Saturday, May 5, 2012

Reasons, Excuses, Whatever.

Call it whatever you want.

A little background:
My mom asked me the other day if I was happy with my life. I looked at her, wondering if I should tell her the truth. Then suddenly, the most pathetic answer slipped its way out of my mouth. "Well, I'm happy in the sense that I'm not unfortunate." WOW Junessa. If I were to re-do that, I probably wouldn't have said anything instead. Just to give her a hint that I'm definitely not happy. I'm a miserable bitch right here, cooped up in her room, listening to music through her noise-reduction headphones because her fucking earphones are nowhere to be found.

This ain't a charity showcase. "Hell no, your dad's rich right?" Common misconception, children. HE'S rich, not me. LOL. You guys ever heard of Scrooge? Yeah I thought so.

The internet has always been a form of escape for me.
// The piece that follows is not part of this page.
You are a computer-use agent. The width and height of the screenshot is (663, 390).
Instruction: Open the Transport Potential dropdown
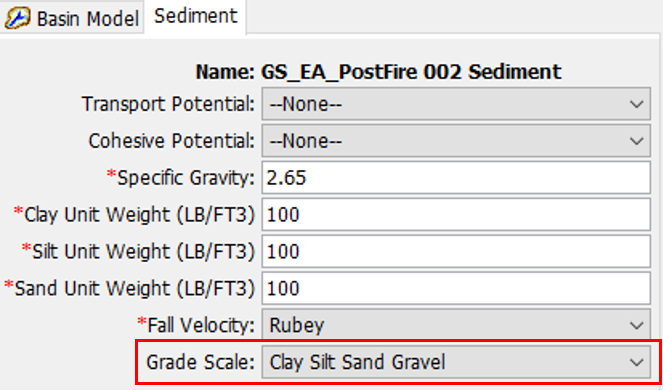click(456, 104)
It's the wall that I build to protect myself from reality. It's another world that I can easily create with a few clicks, and I can easily destroy it in seconds. It's a risky life to handle because wars can also happen here; but who cares. Nobody actually cares. As long as people mind their own business. Just like in real life. (at least my generation doesn't give a fuck about whatever I say)

I'm currently living alone with the two most psychotic & bipolar creatures on this planet. I've been abandoned in this war zone, left to fend for myself against those two. It's as if a fucking zombie apocalypse happens everyday the second they violently barge into my room without any warning just to piss me off about something.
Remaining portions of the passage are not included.